What is Population Health? In simplest terms, Population Health is just what it says: providing for the health of a population. This is the work of Public Health Departments and is also what insurance companies have aimed to provide. In the context of healthcare reform, what we mean by Population Health is for healthcare provider organizations (healthcare systems, hospital organizations, physician groups) to take on the financial accountability for the health of a population. A payer, such as a health insurance plan, contracts with a provider organization to pay a set dollar amount for a covered population (such as a group of employees). The provider organization accepts financial accountability for the health of the population. A covered population can also be a defined group of Medicare or Medicaid beneficiaries, where the provider organization takes on financial accountability for members of the group.
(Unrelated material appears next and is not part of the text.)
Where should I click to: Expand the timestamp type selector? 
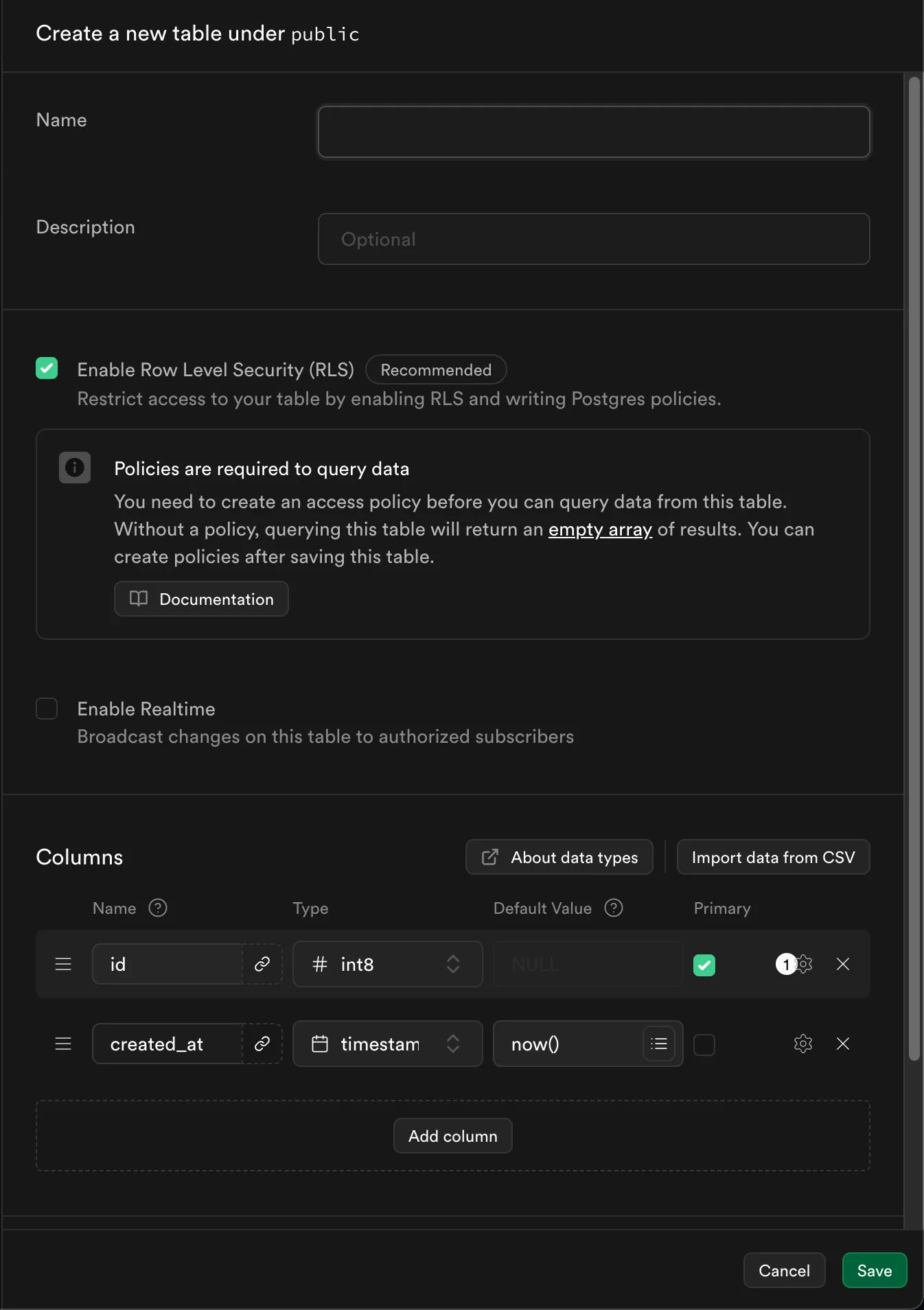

In this instance, the government will typically pay an insurance company a set amount of money for a given list of individuals. The insurance company then in turn contracts with providers (typically a healthcare system) to accept accountability for the health of all the individuals in the population.
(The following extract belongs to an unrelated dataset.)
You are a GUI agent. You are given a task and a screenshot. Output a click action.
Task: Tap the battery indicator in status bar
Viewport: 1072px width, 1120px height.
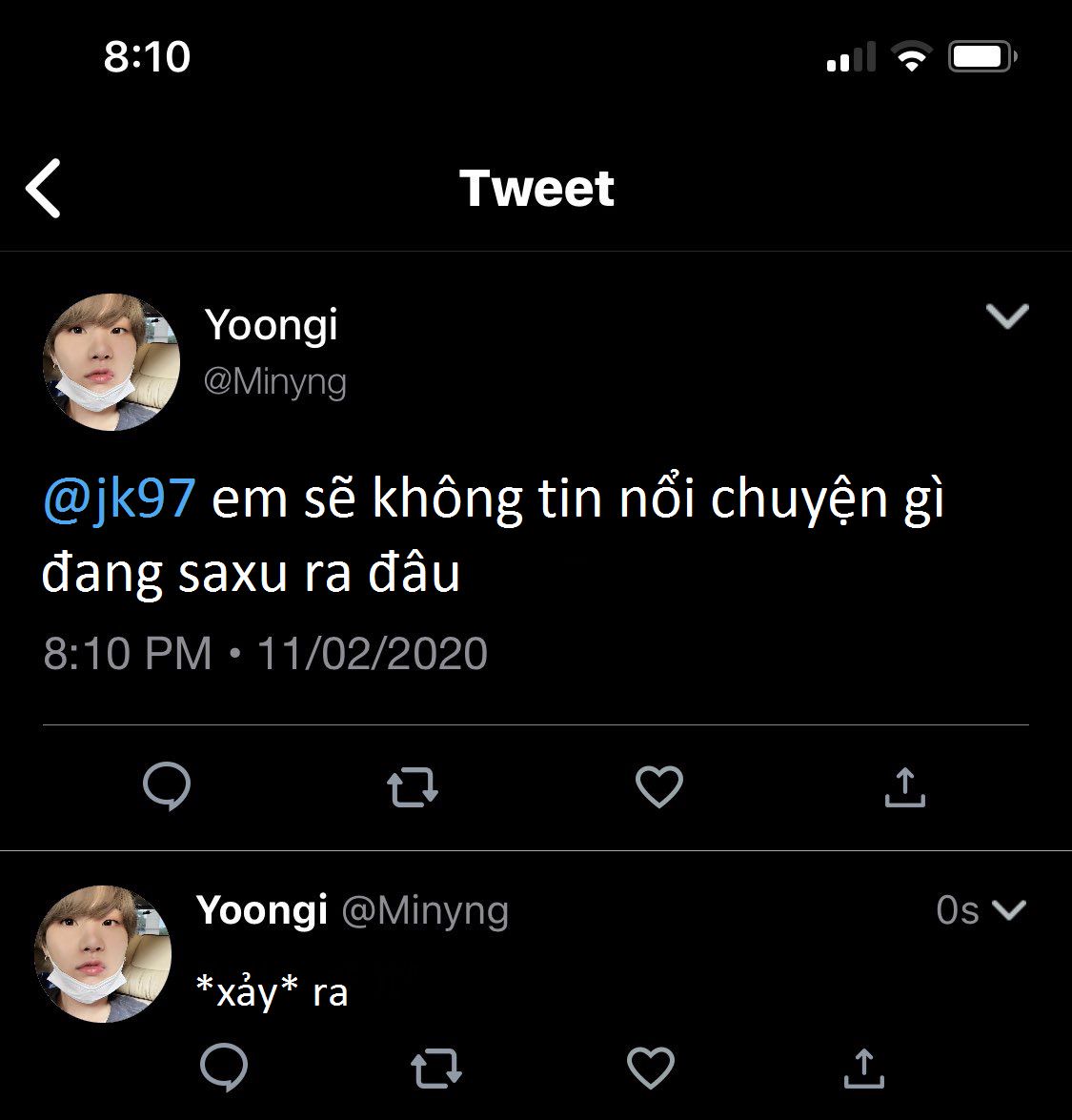pyautogui.click(x=982, y=57)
Who will Population Health help? If done well, Population Health will benefit everyone: individuals within the population, physicians who participate in these models, hospitals, and those who pay the bills, whether that is taxpayers (for government programs) or employers and individuals (for commercial insurance). All may benefit because this model aims to truly improve the health of the individuals included in the population—and to do it more cost-effectively compared to the current fee-for-service model.
How will Population Health deliver on these promises? In and of itself, a provider organization’s adoption of a Population Health model does not necessarily mean much. Two additional elements must be in place for the model to realize its enormous potential of better health, better care, and greater affordability. First, the provider organization must be thoroughly committed to achieving these aims and not merely see Population Health as a model to generate more revenue. Second, the provider organization will have to develop and deploy a challenging set of new competencies.
In the Population Health model, patients will have more effective support to keep themselves healthy and to manage chronic illnesses. Also, the definition of “patient” will expand to include participants before they have a healthcare need. This will both improve health and save money. Physicians will have convenient access to more data — including costs and a more complete view of the patient’s care history among different providers, hospitals, and clinics. This will enable them to treat patients much more effectively across time and locations rather than being focused on a single visit or series of visits related to a particular medical problem. Additionally, physicians will be paid for helping patients optimize their health, versus the fee-for-service model, which pays providers based on the volume of services provided. The new model shifts the focus to the quality of care and the outcome of better health, rather than on the quantity of care.
Conclusion: Is Population Health the Holy Grail? Not necessarily. Adopting such an approach requires a lot of work and a lot of change for healthcare organizations. But for those committed to improving health and affordability, Population Health represents the most promising model.